This city is falling.

Seventeen-year-old Anais Finch lives in a world where everyone is born beautiful, where every dream is a possibility – and where their every move and every piece of personal information is recorded by an ID picochip inserted behind their right ear. When technology giant, Civitas, finally announces the launch of their highly anticipated Scholarly Learning Programs, which allow people to download and learn any subject instantly, Anais can hardly wait.

But not everyone is pleased with society’s progress, and not everyone wants to fit in. When Anais witnesses a brutal murder on an innocent citizen and is implicated in the crime, she becomes determined to uncover the truth, especially when others like it begin to occur all over the city. But it may already be too late for Anais to stop the man who calls himself ‘the Hacker’ before he commits his most appalling crime yet…
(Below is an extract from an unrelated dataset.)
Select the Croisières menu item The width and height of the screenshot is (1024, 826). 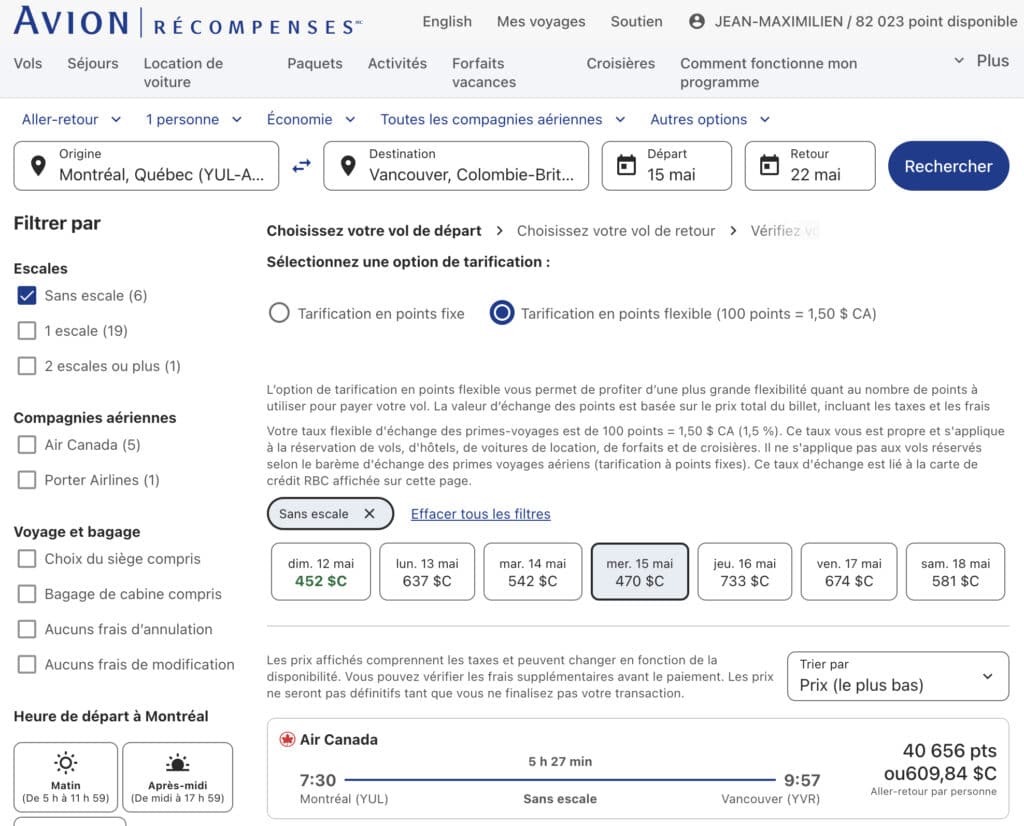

Anais, our heroine, is an average girl-next-door who grew up in a lower-middle class family. At her career meeting she is placed in the Picochip factory, just like her parents. Anais’ hope is that she could break out of those limits and become an architect by using SLP chips that allow the user to learn everything instantly. (Which would be awesome in the real world, am I right?) Then after witnessing a murder, her and her friends start to put the pieces together and discover a dangerous terrorist plot.

The world building was fantastic! In fact, it was probably my favorite part of Synthetica. The story is set in the “moderately distant” future of earth, where technology is so advanced that children’s traits can be picked at conception. I always found this fascinating, getting to “build” your perfect child so to speak. On the dark side of this idea, however, I could see how this could turn sour for society and we would become fixated on having the perfect child. Luckily in this world, people can easily change their hair and even eye colour to fit the particular fashion.
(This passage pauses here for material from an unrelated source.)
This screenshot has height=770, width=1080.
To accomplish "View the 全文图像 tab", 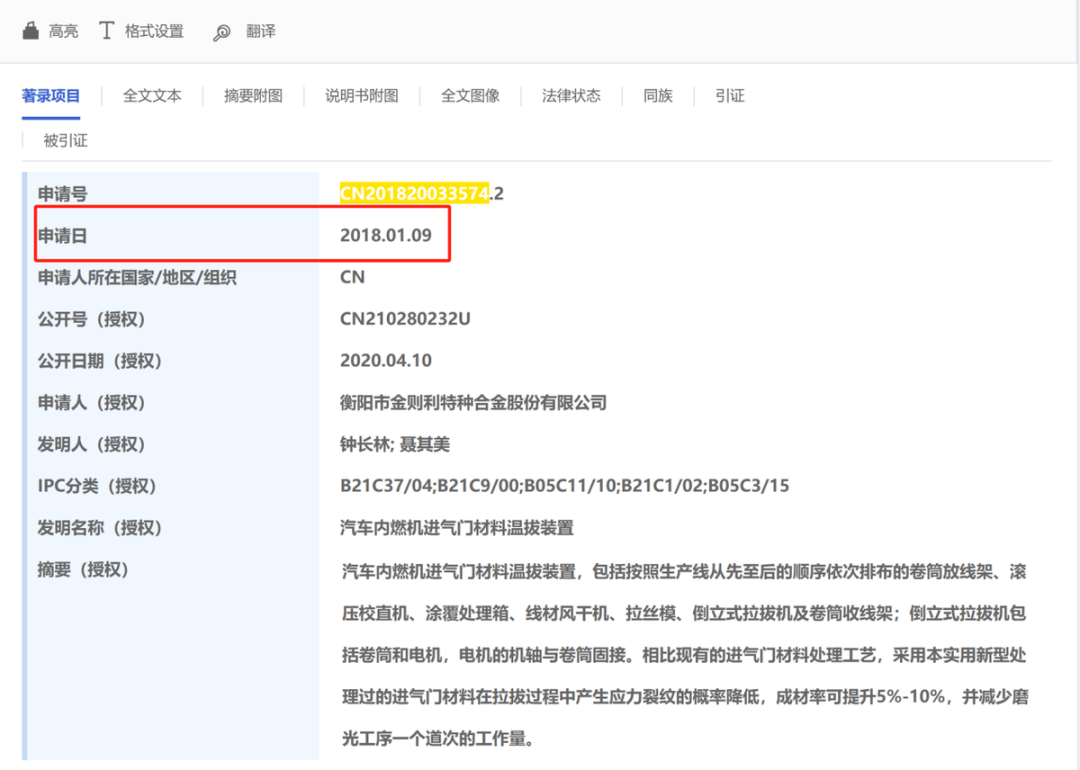I will [470, 96].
The story and action really kick it into gear around the 50% mark. I suddenly found it impossible to put down and I read the latter half of the book in one sitting. The ending was such a cliffhanger, hopefully the second installment will be out soon.

Unfortunately, I must comment on the formatting for the e-reader. I use a free reader, UB reader via the Google Play Store, for the ARC copies I receive. I read exclusively on my Samsung Galaxy Tablet. When I opened the file, I was disappointed to see that none of the chapters were linked or spaced properly and paragraphs cut off mid-line. Hopefully this wasn’t the case for everyone else who is reading it. However, it didn’t stop me from enjoying the story.

Ultimately, I would be interested in seeing more from this author… Particularly the one about a sex-crazed girl in a dome world that she mentioned in her bio!

*disclaimer* – I received a free copy of this book in exchange for a honest review.